Try the total-body plan that keeps her looking long and lean.

By Kristen Aldridge
February 09, 2012

The beautifully talented Rachel McAdams may be most known for her roles in The Notebook, Mean Girls, Wedding Crashers, and The Time Traveler's Wife, but we love her dedication to healthy living, too.

The 33-year-old actress is passionate about biking and yoga (she has previously said she practices Kundalini nearly every morning) and also founded a blog called "Green is Sexy," which is full of tips on how to live life to the greenest.

Gotta love a gal who is kind to both her body and the environment-and looks impossibly amazing in everything she wears on the red carpet, to boot. So with her newest romantic drama The Vow hitting theatres today (February 10) we were inspired to take a vow ourselves to get the scoop on her diet and fitness regime.

Strength and conditioning coach Jerry Owen, who has trained McAdams in the past, describes the Hollywood star as extremely hard-working-and of course, we're not surprised!

"She's very athletic, moves very fluidly, and never needed a lot of correction in her workouts," he says. "We found a way to work out every day, even if we had to do it at 4 a.m."

With McAdams, Owen-who is currently training four world-champion fighters-focused on shorter bursts of exercise with higher-intensity circuits.

"Going at a steady rate for an hour isn't improving your cardiovascular system," Owen says. "With a shorter, more intense exercise, your body is forced to tap into its fat storage to get a more sustainable energy force.
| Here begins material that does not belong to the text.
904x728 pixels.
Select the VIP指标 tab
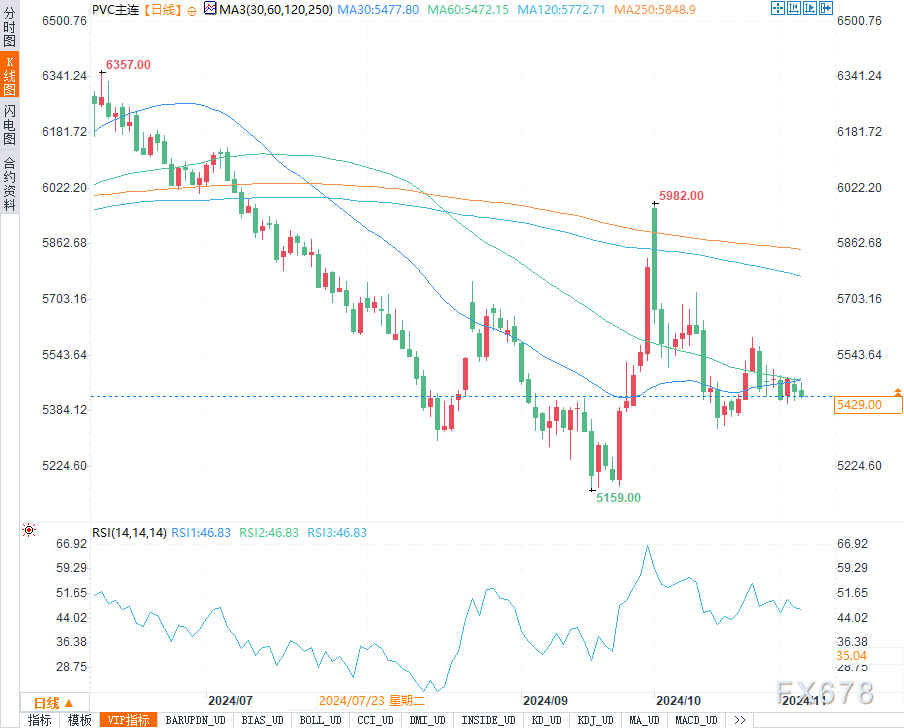coord(128,720)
Studies prove this quick, high-intensity method burns more fat."

We'll get to more of McAdams' workout later (hint…it's definitely a toughie!) but when it comes to her diet, we're guessing it was equally as intense. But we've got some some good news: Owen doesn't believe in low-fat diets.

"I have all my clients rid their cabinets of low-fat foods because they tend to overeat it," Owen says. "I believe everything in moderation. Eat and enjoy red meat, take in plenty of leafy greens and coniferous veggies… just make sure a protein and fat is in every meal. And if you're going to have complex carbs, it's better to have them first thing in the morning."

Back to that workout! To get a tight and toned body like McAdams, take a vow and try her total-body high-intensity routine on the next page.

You'll Need: Exercise mat, Kettle Ball, Box

How it Works: Owen's workout focuses on metabolic conditioning, which works more of your fast twitch muscle fibers. You'll start with a dynamic and advanced warm-up, a ¼ mile jog, and then 12 rounds of very intense moves done with no rest between sets.

"You'll work the entire body, burn more fat, increase your heart rate and psychologically…you know you're going to have to bring your A-game, so it makes it that much more rewarding when you complete this," Owen says.

STEP 1: DYNAMIC WARMUP: Mark Verstegen's Movement Prep

-Hip Crossovers (12 reps each side)

-Scorpions (12 reps each side)

-Lateral Lunges (12 reps each leg)

-Sumo Squats (12 reps)

-Forward Lunges (12 reps each leg)

-1/4 Mile Jog

STEP 2: ADVANCED WARMUP: Complete five rounds, back to back

-Squats (12 reps)

-Push Ups (12 reps)

-Jumping Jacks (12 reps)

STEP 3: WORKOUT: Complete 12 rounds with no rest between sets. After every 3rd round, sprint ¼ mile as fast as you can.

-Kettle Ball Swings (5 swings)

-Box Jumps (5 jumps)

-Burpees (5 reps)

Tip: Set a performance goal rather than just an aesthetic one, and time this workout so you can try to do it faster every time.

"Celebrities often focus on how well they can make their body perform instead of focusing on how good it will look," Owen says. "You'll always feel more confident in reaching your goals if it's performance based."